**Task description**: Show every line in the entries below where the word "Desa" appears.

**Data for processing**:
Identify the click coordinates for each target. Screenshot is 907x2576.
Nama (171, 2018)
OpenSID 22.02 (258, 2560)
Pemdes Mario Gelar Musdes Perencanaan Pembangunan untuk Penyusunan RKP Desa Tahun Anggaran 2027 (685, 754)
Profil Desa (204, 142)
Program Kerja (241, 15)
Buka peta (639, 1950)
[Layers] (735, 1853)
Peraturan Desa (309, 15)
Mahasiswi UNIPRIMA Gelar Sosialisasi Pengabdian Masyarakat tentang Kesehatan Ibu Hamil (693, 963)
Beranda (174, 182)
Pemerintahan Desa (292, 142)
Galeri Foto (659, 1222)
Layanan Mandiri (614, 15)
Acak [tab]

**Your response**:
Pemdes Mario Gelar Musdes Perencanaan Pembangunan untuk Penyusunan RKP Desa Tahun Anggaran 2027 (685, 754)
Profil Desa (204, 142)
Peraturan Desa (309, 15)
Pemerintahan Desa (292, 142)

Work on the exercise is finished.